Talk to Cubans and you get a feel for the waiting that's less visible. There's the divorced couple, for example, who are still living together while they wait for one of them to find another place. There's the elderly woman who's putting off a trip to the market, waiting for a check from relatives in Miami.

It all fits together so neatly, this metaphor. Cubans are waiting for this and that, and meanwhile all of Cuba is waiting -- waiting for change to begin, the change that everyone knows will come someday.

It's been a decade now since the Soviet Union and the Eastern Bloc collapsed, and with them the economic scaffolding that supported Fidel Castro's regime. Former brother-countries in socialism are lining up to join the European Union and NATO. Russia has embraced capitalism with the fervor of the converted (albeit with little regard for the rules of the game), and even China, stalwart China, is now a place where everyone wants to get rich and quite a few are succeeding.

And meanwhile Cuba waits. There's plenty of sugar, rum, education, trained doctors and free time; almost everything else seems in short supply. Try to find cold medicine in a pharmacy, or decent meat in a state-run store. Housing, for most people, is cramped and decrepit. Fidel Castro is 75 years old, still healthy, still more popular than many outside Cuba would like to admit, still resolute in his chosen path. Cuba waits.

A young cabdriver announces proudly that in the spring he will graduate from the University of Havana with a degree in mechanical engineering. "What will you do then?" his fare asks.

"Are you crazy? I'll keep driving this cab," he replies. "If I can get a job in engineering, I'll earn $15 a month. I'll earn that much in tips tonight. You'll tip me $2, right? So I'll just get my degree, and I'll wait."

With time in such surplus, Cubans have raised killing it to a minor art form. Television is limited to two channels, neither of which is exactly HBO, and neither of which is on for the whole day. There aren't many movie theaters, and Cuban kids have yet to become addicted to video games. For the most part, Cubans must do things the old-fashioned way and entertain one another.

Rene Peña, a noted fine-art photographer, was sitting with three friends one recent Thursday evening at Sofia, an open-air cafe at the corner of 23rd and O streets, one of the few spots in Havana where you can almost imagine you're in Barcelona or Madrid.

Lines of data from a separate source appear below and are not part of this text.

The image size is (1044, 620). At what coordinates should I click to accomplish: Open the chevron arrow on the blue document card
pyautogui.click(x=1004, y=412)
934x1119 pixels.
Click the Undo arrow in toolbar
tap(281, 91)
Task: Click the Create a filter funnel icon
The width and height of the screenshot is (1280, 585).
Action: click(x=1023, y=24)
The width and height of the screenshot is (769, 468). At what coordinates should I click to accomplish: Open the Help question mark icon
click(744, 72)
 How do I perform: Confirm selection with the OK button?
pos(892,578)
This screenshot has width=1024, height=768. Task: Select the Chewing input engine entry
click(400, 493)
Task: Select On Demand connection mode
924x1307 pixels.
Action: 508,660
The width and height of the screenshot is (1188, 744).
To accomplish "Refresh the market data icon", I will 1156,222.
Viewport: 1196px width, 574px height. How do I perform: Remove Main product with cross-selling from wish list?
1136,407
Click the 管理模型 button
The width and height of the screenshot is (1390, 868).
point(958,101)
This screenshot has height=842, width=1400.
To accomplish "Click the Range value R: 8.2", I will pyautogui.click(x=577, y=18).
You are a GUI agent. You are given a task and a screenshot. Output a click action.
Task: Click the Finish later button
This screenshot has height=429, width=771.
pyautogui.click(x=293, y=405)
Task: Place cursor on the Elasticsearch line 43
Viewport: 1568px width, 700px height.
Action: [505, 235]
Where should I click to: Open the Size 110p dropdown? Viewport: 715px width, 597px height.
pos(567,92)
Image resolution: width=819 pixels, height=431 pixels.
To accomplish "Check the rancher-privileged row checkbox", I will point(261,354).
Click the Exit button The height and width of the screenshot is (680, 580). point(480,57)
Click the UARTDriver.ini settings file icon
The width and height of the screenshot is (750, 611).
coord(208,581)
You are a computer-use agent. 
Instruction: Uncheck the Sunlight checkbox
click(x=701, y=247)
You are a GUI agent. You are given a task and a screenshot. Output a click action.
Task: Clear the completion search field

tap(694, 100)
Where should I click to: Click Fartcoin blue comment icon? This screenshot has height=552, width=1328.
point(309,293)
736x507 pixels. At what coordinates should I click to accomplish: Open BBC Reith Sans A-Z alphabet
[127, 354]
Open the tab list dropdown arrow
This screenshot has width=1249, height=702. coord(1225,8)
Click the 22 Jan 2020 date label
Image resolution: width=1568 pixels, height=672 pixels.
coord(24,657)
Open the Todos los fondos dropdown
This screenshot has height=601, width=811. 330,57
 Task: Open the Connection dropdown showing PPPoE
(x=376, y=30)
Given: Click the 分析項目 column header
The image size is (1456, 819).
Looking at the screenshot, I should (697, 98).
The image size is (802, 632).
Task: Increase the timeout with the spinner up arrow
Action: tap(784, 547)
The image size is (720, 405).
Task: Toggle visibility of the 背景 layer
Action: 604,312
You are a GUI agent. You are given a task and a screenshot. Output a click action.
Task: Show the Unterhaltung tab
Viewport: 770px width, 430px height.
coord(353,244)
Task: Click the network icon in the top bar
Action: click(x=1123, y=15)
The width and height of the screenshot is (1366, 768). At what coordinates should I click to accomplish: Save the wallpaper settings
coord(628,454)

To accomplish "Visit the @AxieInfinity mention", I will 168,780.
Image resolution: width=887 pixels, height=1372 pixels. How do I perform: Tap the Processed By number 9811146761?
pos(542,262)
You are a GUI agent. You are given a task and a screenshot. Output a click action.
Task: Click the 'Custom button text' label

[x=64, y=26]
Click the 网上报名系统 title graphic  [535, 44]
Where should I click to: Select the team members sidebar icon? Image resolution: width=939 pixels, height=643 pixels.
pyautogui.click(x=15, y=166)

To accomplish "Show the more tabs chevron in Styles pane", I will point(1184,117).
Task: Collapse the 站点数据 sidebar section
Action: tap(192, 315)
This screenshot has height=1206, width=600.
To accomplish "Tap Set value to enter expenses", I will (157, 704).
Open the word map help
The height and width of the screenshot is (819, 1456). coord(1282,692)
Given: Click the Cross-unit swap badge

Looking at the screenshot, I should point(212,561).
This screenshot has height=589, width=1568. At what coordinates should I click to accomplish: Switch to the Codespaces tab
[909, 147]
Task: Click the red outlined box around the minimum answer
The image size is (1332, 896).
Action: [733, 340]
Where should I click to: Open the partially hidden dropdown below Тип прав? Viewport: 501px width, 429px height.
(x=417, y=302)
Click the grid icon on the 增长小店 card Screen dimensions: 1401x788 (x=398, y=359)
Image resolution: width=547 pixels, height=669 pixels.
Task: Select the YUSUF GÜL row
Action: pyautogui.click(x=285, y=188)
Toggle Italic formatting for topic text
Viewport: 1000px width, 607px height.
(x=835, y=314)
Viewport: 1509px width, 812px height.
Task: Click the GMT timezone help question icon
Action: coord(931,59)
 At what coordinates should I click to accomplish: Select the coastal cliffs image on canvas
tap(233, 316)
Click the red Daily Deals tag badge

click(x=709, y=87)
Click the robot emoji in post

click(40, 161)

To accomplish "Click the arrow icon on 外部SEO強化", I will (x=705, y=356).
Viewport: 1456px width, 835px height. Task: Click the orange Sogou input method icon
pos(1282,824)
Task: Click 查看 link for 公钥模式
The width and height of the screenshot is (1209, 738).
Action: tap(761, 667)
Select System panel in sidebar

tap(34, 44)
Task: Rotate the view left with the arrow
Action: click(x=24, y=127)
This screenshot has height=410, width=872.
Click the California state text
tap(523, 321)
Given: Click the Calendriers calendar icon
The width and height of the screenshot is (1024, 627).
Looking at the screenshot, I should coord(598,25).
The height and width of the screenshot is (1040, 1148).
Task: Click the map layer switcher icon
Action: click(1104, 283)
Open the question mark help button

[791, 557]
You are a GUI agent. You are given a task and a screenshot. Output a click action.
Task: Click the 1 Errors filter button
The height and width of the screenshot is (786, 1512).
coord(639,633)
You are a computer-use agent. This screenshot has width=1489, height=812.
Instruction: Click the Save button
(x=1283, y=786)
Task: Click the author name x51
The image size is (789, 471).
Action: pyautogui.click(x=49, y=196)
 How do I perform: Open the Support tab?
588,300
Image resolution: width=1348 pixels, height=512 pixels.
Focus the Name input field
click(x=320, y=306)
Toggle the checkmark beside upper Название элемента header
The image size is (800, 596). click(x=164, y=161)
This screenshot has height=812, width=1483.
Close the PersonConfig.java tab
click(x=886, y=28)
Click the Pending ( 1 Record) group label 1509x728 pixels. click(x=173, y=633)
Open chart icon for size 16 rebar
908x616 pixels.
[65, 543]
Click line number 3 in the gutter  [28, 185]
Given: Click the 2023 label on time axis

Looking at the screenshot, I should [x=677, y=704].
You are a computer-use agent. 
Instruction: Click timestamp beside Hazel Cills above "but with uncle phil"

They all seemed to be drinking Coca-Cola, an anomaly that was clarified when one of Rene's friends, a professional salsa dancer, furtively withdrew a bottle of rum from his jacket and spiked the glasses of Coke. They had bought the rum off-premises for a few dollars less than they would have paid at the cafe and sneaked it in. The waitress pretended not to notice, and for this studied ignorance would receive a dollar tip when they left.